Work instruction:
Your task is to repeat exactly the lines from the one with "You are a computer-use" through the end of the records, both included; please leave the pictures out.

[Dataset items]
□ □ □ □ □

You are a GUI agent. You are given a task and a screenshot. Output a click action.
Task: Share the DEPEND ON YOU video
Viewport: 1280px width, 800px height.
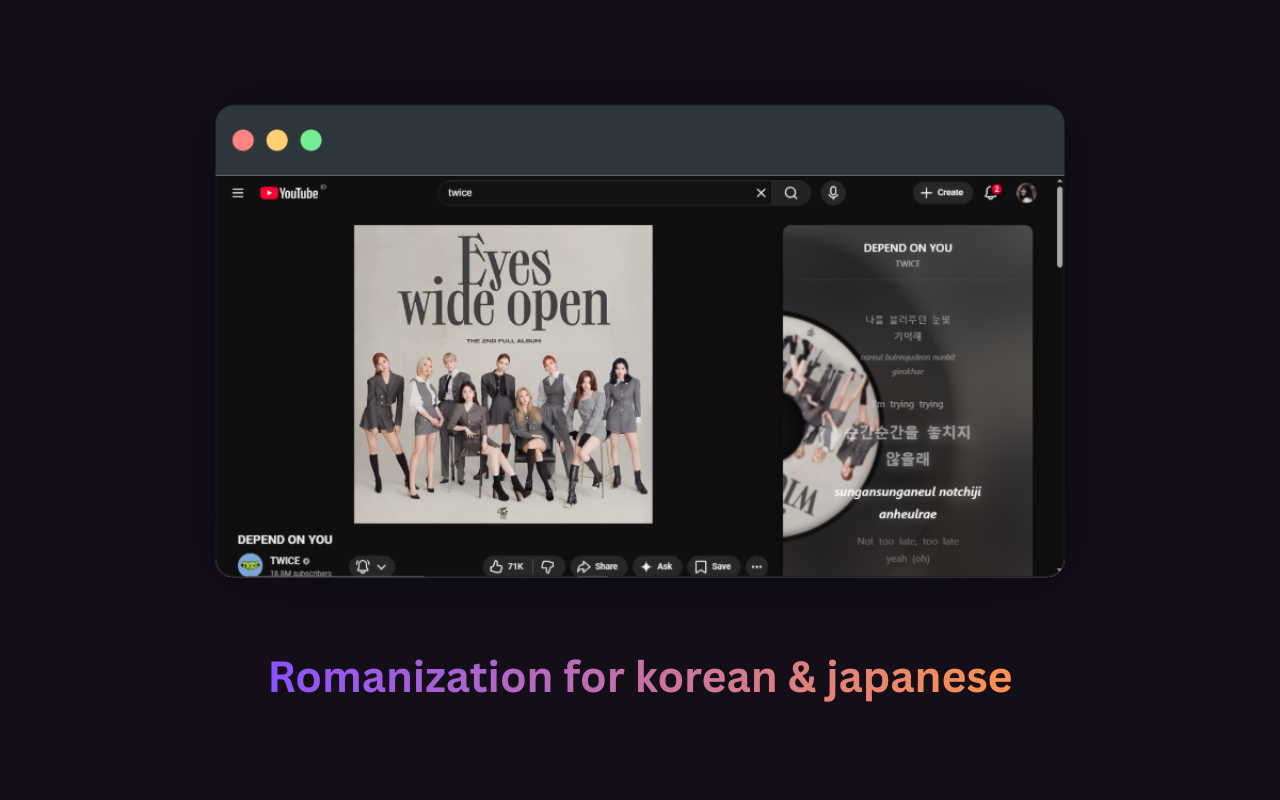tap(598, 566)
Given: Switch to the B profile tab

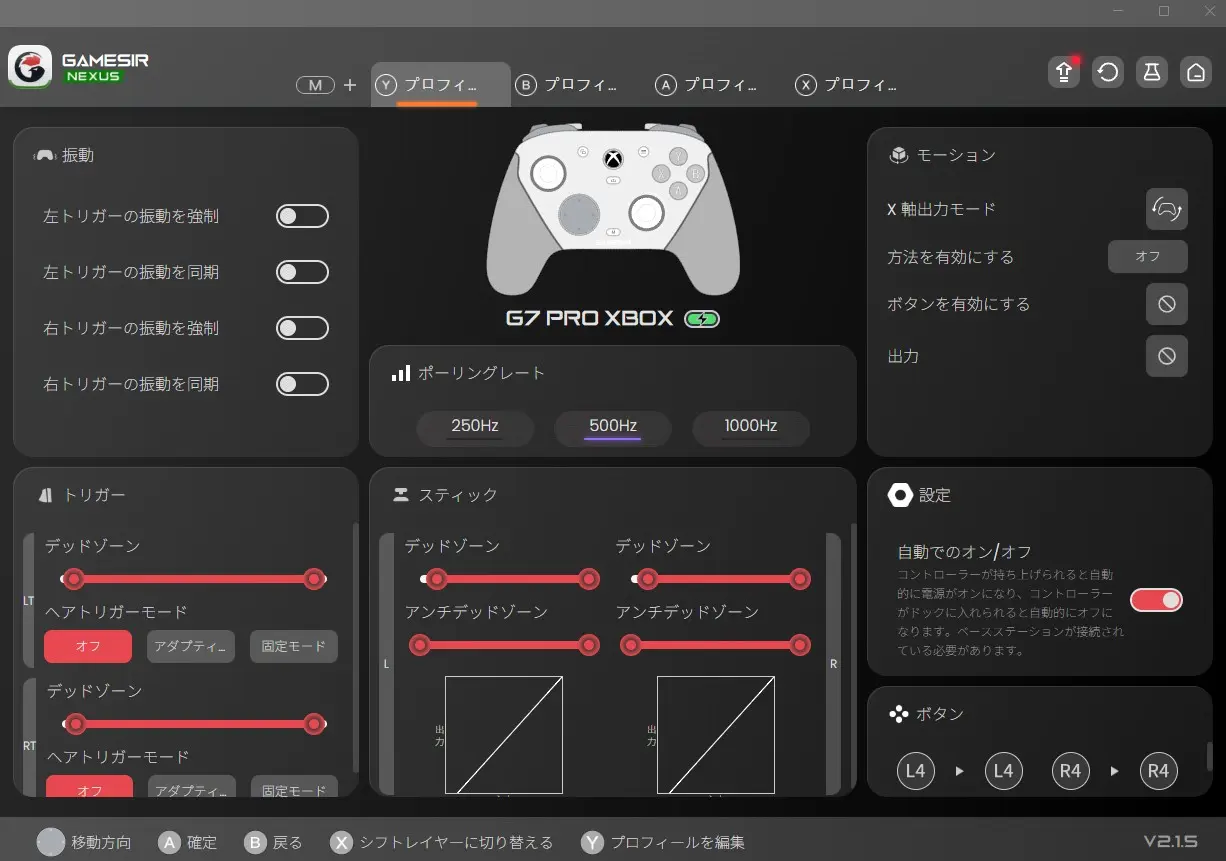Looking at the screenshot, I should click(566, 85).
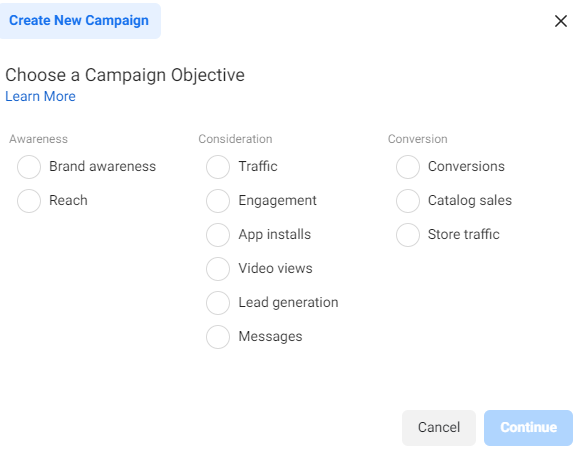Select the Messages radio button
Viewport: 588px width, 454px height.
(218, 337)
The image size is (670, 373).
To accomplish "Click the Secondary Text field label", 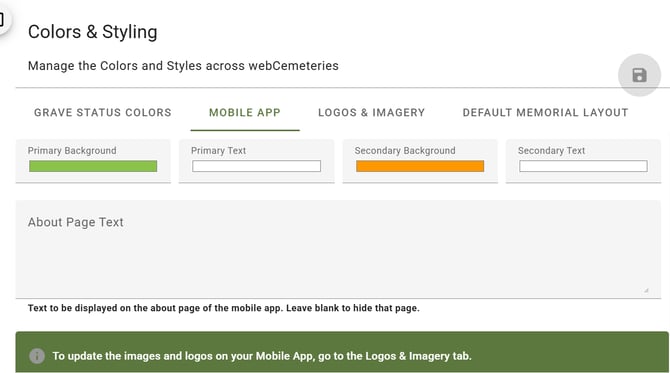I will coord(551,150).
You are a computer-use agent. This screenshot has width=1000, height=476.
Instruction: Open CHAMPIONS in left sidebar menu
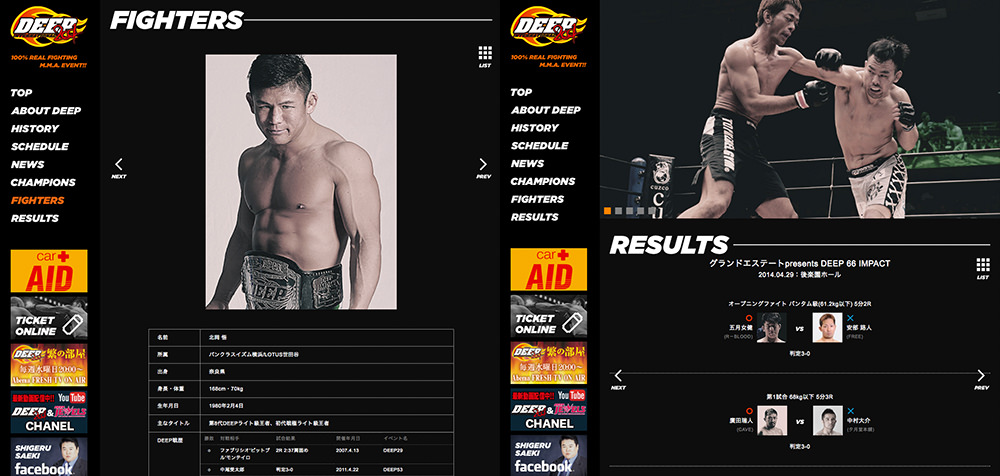[x=43, y=182]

□ □ □ □ □

Solved exercise:
You are a computer-use agent. This screenshot has width=1000, height=476.
Instruction: Open CHAMPIONS in left sidebar menu
[x=43, y=182]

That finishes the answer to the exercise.